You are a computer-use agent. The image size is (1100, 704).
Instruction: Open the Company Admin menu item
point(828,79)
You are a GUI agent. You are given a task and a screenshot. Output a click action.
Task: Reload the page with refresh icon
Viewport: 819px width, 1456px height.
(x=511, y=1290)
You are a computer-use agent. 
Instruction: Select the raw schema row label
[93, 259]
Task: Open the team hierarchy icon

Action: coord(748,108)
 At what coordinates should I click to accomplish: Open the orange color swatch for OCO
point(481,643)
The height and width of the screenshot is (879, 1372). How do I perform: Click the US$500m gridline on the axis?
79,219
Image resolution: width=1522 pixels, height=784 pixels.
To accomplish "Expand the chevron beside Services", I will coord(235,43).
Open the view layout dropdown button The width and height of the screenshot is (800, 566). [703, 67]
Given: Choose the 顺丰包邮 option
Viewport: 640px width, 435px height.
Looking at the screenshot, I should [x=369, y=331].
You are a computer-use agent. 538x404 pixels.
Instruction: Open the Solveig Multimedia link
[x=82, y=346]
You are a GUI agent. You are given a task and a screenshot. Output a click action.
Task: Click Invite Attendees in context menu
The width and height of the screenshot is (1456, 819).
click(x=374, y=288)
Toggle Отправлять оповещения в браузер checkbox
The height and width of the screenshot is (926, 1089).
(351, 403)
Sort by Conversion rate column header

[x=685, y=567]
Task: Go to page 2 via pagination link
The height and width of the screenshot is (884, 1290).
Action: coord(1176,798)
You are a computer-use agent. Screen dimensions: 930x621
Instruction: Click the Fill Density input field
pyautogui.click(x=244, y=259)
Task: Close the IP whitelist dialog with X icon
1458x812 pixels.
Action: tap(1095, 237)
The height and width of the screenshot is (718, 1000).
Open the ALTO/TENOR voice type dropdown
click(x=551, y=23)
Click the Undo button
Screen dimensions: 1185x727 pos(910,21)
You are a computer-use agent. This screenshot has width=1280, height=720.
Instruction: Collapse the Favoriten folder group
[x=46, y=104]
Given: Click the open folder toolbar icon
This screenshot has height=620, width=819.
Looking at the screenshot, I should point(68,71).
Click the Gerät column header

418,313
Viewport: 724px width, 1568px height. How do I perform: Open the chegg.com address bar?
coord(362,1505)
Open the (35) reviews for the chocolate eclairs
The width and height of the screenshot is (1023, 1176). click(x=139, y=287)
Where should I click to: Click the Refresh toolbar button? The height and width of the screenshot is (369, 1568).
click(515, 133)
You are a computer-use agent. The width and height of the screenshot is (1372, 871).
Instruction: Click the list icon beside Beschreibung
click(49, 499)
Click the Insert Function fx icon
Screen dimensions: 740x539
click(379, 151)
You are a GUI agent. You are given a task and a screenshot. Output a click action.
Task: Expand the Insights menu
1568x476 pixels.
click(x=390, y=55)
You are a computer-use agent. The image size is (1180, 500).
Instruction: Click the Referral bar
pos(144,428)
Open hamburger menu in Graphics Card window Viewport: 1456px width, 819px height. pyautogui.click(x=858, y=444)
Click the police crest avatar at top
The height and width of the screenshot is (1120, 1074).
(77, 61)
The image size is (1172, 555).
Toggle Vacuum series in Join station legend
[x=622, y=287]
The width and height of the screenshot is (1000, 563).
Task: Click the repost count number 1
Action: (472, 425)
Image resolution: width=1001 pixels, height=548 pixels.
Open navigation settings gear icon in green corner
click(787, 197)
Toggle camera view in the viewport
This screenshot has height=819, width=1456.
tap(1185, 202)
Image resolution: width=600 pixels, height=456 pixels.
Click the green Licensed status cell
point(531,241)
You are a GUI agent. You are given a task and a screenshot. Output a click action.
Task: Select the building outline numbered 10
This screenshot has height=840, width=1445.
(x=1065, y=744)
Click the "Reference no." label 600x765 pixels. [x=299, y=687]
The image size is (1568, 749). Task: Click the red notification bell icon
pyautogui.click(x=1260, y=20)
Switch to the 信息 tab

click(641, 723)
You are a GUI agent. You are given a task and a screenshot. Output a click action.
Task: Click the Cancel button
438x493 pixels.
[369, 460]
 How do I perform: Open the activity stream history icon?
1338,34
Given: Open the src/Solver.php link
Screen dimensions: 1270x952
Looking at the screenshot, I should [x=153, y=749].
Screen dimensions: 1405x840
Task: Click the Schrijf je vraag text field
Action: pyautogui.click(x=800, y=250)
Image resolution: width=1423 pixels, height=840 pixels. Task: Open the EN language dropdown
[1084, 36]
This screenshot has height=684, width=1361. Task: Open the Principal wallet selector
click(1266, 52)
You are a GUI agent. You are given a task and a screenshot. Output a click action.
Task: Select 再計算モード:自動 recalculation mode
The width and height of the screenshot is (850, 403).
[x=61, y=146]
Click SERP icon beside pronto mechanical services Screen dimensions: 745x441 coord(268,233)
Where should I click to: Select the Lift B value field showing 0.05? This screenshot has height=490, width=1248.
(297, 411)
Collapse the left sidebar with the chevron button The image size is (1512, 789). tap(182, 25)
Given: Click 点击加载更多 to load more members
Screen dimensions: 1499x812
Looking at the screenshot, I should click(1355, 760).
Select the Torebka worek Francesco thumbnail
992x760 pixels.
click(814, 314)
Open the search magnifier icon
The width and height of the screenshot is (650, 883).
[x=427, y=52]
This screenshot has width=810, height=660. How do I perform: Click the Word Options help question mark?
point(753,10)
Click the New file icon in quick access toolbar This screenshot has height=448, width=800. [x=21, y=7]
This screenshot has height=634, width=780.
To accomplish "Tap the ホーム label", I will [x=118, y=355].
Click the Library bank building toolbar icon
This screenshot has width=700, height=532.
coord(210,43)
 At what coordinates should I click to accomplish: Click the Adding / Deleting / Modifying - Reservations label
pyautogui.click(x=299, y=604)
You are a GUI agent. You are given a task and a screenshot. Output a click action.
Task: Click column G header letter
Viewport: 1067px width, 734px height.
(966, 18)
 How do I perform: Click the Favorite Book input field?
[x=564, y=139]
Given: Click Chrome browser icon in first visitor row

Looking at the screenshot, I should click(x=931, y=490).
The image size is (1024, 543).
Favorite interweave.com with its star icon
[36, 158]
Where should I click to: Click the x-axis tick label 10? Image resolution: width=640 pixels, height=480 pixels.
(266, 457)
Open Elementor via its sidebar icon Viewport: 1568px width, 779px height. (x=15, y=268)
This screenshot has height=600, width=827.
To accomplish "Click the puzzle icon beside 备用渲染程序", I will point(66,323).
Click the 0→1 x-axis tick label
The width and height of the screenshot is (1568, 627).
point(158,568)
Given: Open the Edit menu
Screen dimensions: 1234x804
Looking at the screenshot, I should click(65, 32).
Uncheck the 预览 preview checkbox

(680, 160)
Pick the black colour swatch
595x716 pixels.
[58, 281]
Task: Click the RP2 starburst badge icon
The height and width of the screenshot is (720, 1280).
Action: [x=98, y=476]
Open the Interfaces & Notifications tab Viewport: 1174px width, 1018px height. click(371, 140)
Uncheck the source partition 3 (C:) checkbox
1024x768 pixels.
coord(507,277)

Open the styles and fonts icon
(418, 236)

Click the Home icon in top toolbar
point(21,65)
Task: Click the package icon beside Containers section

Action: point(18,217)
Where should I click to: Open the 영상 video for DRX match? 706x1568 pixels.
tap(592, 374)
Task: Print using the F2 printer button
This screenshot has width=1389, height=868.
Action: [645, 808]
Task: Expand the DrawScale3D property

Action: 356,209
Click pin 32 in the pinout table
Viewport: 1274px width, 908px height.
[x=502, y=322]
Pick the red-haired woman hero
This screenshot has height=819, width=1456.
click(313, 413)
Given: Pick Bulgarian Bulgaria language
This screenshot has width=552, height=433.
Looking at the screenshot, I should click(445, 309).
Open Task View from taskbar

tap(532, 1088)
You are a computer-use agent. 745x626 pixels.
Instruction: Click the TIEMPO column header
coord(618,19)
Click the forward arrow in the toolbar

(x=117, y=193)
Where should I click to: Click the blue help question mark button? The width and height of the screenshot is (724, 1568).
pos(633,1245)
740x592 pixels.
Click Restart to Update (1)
- - - - - - -
Copy the data word for word, from its first line through the line containing "[x=82, y=346]", with that line included.

Solution to this exercise
You are a computer-use agent. The image size is (1100, 704).
Instruction: Open the Company Admin menu item
point(828,79)
You are a GUI agent. You are given a task and a screenshot. Output a click action.
Task: Reload the page with refresh icon
Viewport: 819px width, 1456px height.
(x=511, y=1290)
You are a computer-use agent. 
Instruction: Select the raw schema row label
[93, 259]
Task: Open the team hierarchy icon

Action: coord(748,108)
 At what coordinates should I click to accomplish: Open the orange color swatch for OCO
point(481,643)
The height and width of the screenshot is (879, 1372). How do I perform: Click the US$500m gridline on the axis?
79,219
Image resolution: width=1522 pixels, height=784 pixels.
To accomplish "Expand the chevron beside Services", I will coord(235,43).
Open the view layout dropdown button The width and height of the screenshot is (800, 566). [703, 67]
Given: Choose the 顺丰包邮 option
Viewport: 640px width, 435px height.
Looking at the screenshot, I should [x=369, y=331].
You are a computer-use agent. 538x404 pixels.
Instruction: Open the Solveig Multimedia link
[x=82, y=346]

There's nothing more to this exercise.